We asked the governor why Champley had to go.

“I do know and am aware that Mr. Champley had disagreed with the previous chair in the commission and on many instances had prevented the previous chair of the commission from moving forward,” Ige said. “I passed the measure to restructure the commission because of the challenges the commission was having.”

The former PUC chair says the governor’s move is not right. Morita points to statute that says a member shall hold office until an appointment gets confirmed, not just announced. She said interim PUC appointments are valid only when there’s an outright vacancy, not just an expiration.

“Mr. Champley is still a commissioner and he is legally entitled to remain a commissioner until his successor is appointed, and qualified by the Senate,” Morita said.

Champley tells me he did not resign, and that he also reads the statute the same way as the former chair.

Ige says he got an attorney general opinion clearing the move. The attorney general says it’s okay under the state constitution to boot an expired commissioner with an interim appointment when the legislature is on break.

“He is an interim appointment,” Ige said. “He can begin July 1, then we will deal with what follows after that.”

Law aside, some also raise ethics questions.

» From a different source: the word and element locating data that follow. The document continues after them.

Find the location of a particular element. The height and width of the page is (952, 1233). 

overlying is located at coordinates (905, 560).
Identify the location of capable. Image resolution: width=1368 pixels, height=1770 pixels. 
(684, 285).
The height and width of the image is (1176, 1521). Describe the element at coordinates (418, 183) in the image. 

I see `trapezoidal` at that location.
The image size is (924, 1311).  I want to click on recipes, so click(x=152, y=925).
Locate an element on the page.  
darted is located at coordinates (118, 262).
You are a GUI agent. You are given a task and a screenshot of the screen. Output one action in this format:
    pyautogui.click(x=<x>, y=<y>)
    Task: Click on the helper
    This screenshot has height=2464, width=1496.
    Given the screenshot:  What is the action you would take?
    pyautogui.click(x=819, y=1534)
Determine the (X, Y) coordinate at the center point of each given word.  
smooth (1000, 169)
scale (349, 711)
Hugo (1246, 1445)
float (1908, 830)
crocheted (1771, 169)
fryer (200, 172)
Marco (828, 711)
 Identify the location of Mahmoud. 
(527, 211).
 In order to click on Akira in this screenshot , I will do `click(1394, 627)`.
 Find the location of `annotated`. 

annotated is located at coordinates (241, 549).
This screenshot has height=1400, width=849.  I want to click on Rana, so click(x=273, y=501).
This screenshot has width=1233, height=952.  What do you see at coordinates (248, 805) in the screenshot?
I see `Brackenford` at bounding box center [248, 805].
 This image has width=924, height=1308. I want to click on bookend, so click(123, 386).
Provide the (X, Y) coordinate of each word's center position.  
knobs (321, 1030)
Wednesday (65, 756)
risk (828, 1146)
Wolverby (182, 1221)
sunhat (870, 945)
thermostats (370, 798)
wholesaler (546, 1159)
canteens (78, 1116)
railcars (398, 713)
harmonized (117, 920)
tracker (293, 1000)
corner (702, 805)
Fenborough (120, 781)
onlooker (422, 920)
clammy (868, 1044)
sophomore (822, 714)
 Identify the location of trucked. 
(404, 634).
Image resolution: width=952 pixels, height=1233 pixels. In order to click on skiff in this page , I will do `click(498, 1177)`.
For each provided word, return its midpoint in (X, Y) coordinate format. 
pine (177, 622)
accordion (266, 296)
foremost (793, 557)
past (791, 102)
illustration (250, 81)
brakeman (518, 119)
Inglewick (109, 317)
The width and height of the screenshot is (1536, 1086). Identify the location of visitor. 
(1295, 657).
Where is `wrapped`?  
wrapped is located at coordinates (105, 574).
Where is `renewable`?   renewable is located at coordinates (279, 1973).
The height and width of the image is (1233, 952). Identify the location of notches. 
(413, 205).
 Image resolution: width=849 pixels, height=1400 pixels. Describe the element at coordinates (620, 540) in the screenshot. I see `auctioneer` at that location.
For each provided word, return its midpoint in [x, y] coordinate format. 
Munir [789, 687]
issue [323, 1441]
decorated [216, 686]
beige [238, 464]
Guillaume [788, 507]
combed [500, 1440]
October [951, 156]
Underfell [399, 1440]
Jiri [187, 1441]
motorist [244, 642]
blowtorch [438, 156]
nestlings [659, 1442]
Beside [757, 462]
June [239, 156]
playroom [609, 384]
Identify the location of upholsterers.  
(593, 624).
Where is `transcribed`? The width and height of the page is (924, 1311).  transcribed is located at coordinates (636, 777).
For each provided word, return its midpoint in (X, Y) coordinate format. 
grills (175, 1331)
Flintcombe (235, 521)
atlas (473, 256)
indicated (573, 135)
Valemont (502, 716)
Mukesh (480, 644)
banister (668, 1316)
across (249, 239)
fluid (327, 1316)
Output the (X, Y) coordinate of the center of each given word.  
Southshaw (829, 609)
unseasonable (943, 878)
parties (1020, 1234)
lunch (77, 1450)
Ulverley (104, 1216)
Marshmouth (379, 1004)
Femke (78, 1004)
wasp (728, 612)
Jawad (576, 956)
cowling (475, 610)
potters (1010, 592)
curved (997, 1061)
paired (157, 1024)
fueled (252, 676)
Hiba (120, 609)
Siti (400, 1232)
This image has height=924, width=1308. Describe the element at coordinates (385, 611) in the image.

“I’m concerned about Mr. Gorak’s role at this point, because he appeared to be a litigator in the merger application and now he is turning around to be a possible adjudicator,” Morita said. “If this appointment process is flawed then any decision made by the governor’s appointment would be flawed in itself.”

“I will make the decisions that I believe are based on the record and the law as I review each decision,” Gorak said.

Supporters of the appointment think it bodes well for residents and Hawaii’s energy future, with more than just a merger at stake — consumer access to solar, a transformation to 100-percent renewables, and whether LNG will be allowed to be a bridge fuel meanwhile.

“I don’t think anybody else who clearly has as much background in utilities, in electricity and what it means for Hawaii to actually transition to a better future,” said Rep. Chris Lee, “and deal with the merger and all the other dockets that are other there.”

What about HECO and NextEra meanwhile? Their last public statement was nearly a month ago after their preferred decision deadline came and went, saying “as of today, neither party has terminated the deal.”

NextEra says that still applies today, and neither HECO nor its mainland suitor is offering any new, additional comment.